Shares of Reliance Industries have received thumbs up from global research and broking firm Jefferies after the recent correction. Jefferies sees a 16 per cent upside to the stock. It has retained its buy call with a target price of Rs 2,950 per share.
The research firm said that the correction in the stock offers opportunity adding that there are tailwinds to refining margin in CY22.
The stock has corrected 10 per cent from its recent peak. "We reiterate buy with Rs 2,950 as the target price," Jefferies said.
According to Jefferies', multi-year low inventories, declining Russian exports, muted Chinese exports, lower diesel production in Europe and delays in commissioning of ME refineries are tailwinds to refining margins in CY22.
"Reliance Industries is a key beneficiary of energy inflation, with every $1 per barrel improvement in annualised refining margins, adding an estimated $400-450 million to RIL's consolidated EBITDA. Our initial estimates suggest RIL's oil-to-chemical business EBITDA could rise 60 percent on quarter in Q1 this year and account for 35 percent of our FY23 estimate.
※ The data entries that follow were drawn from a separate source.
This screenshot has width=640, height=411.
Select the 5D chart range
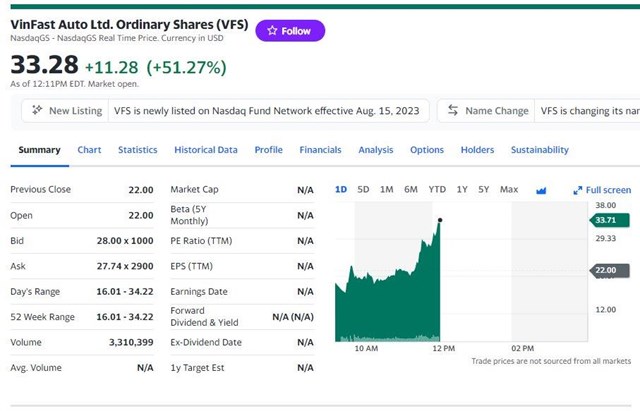click(x=363, y=189)
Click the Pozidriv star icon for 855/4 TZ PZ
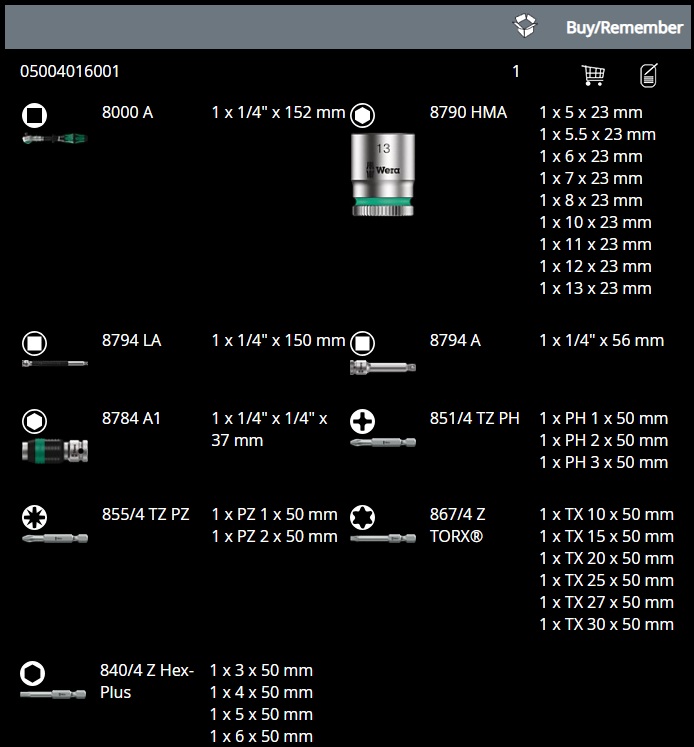This screenshot has height=747, width=694. coord(35,516)
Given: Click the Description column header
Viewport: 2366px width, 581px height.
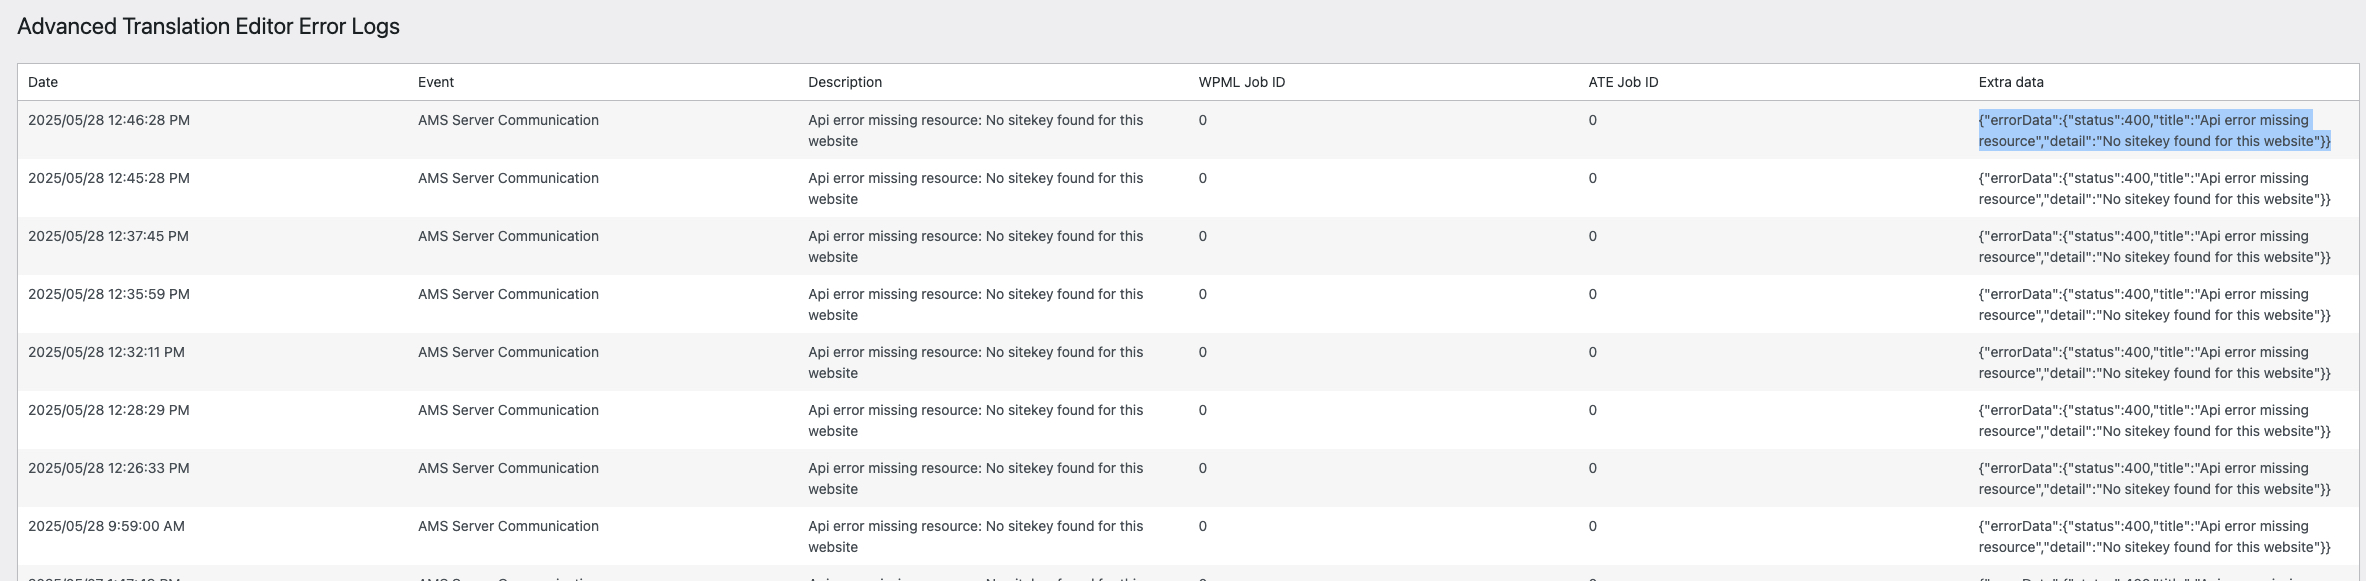Looking at the screenshot, I should click(845, 82).
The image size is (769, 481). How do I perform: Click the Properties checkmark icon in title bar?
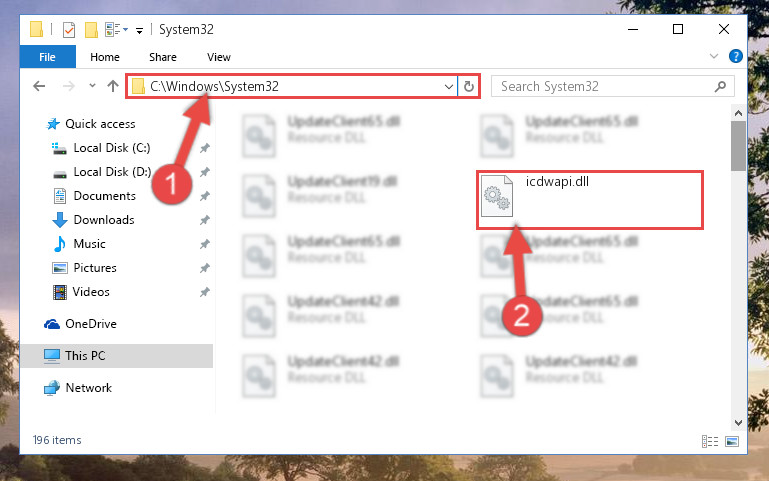(x=69, y=30)
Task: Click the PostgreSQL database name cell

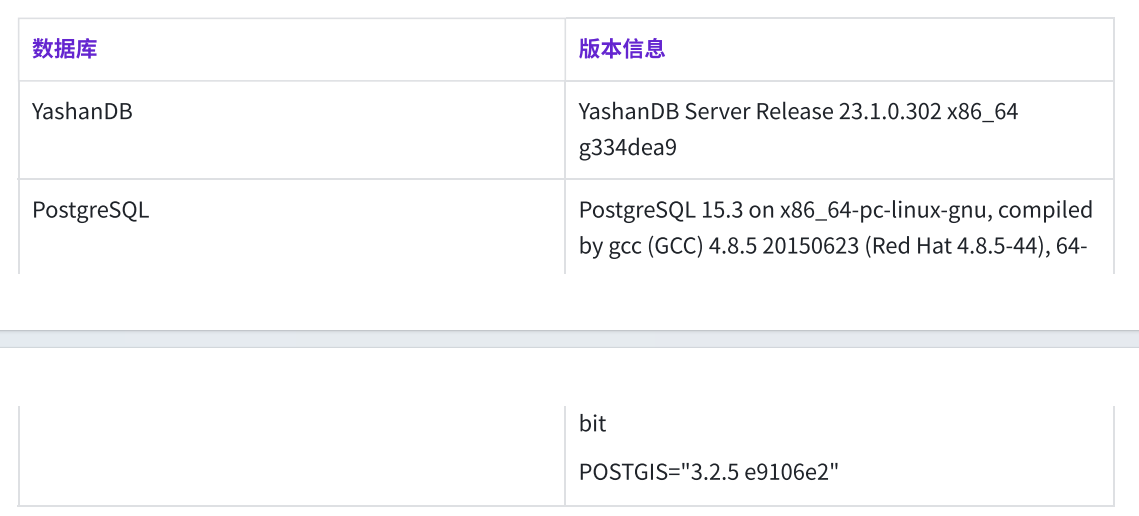Action: (x=90, y=210)
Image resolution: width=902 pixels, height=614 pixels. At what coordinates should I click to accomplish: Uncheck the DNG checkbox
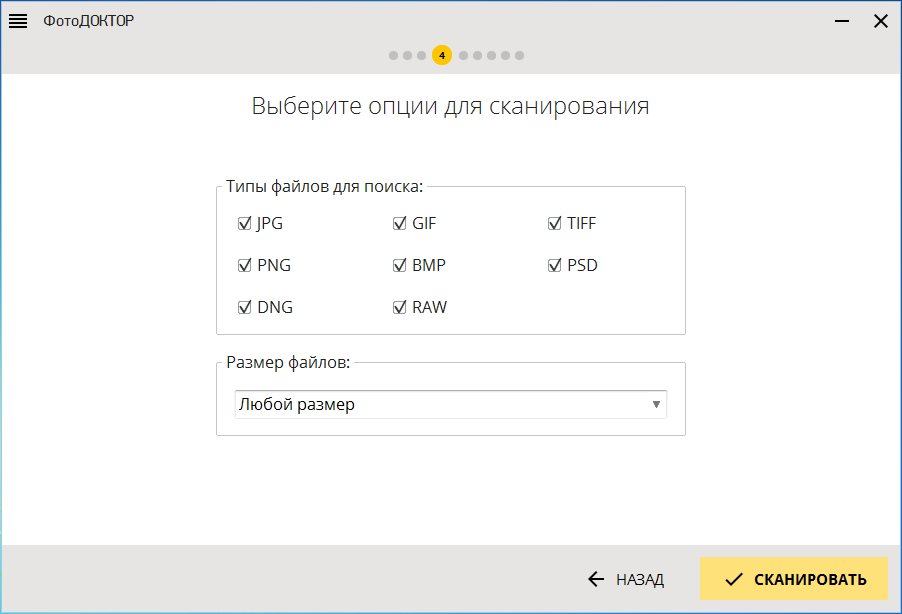coord(244,308)
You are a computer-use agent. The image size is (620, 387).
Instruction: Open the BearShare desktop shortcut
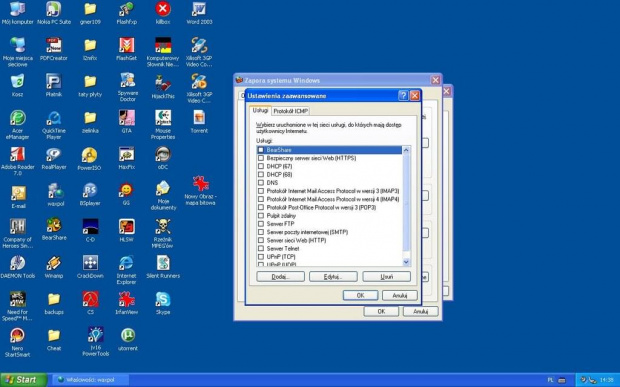pos(54,228)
Continued strength in refining should result in consensus FY23 earnings upgrades," Jefferies added.
Meanwhile, shares of RIL were trading lower in early morning deals in line with the broader markets.
The RIL stock slipped up to 2.18 per cent to Rs 2,528 against the previous close of Rs 2,584.55 on BSE. The large-cap stock trades higher than 100-day and 200-day moving averages but lower than 5-day, 20-day and 50-day moving averages.
The stock has gained 14 per cent in a year and risen 7.11 per cent in 2022.
Total 0.59 lakh shares of the firm changed hands amounting to a turnover of Rs 14.92 crore on BSE. The market cap of the firm fell to Rs 17.15 crore on BSE.
The stock hit a 52-week high of Rs 2,855 on April 29, 2022 and a 52-week low of Rs 2,016 on July 28, 2021.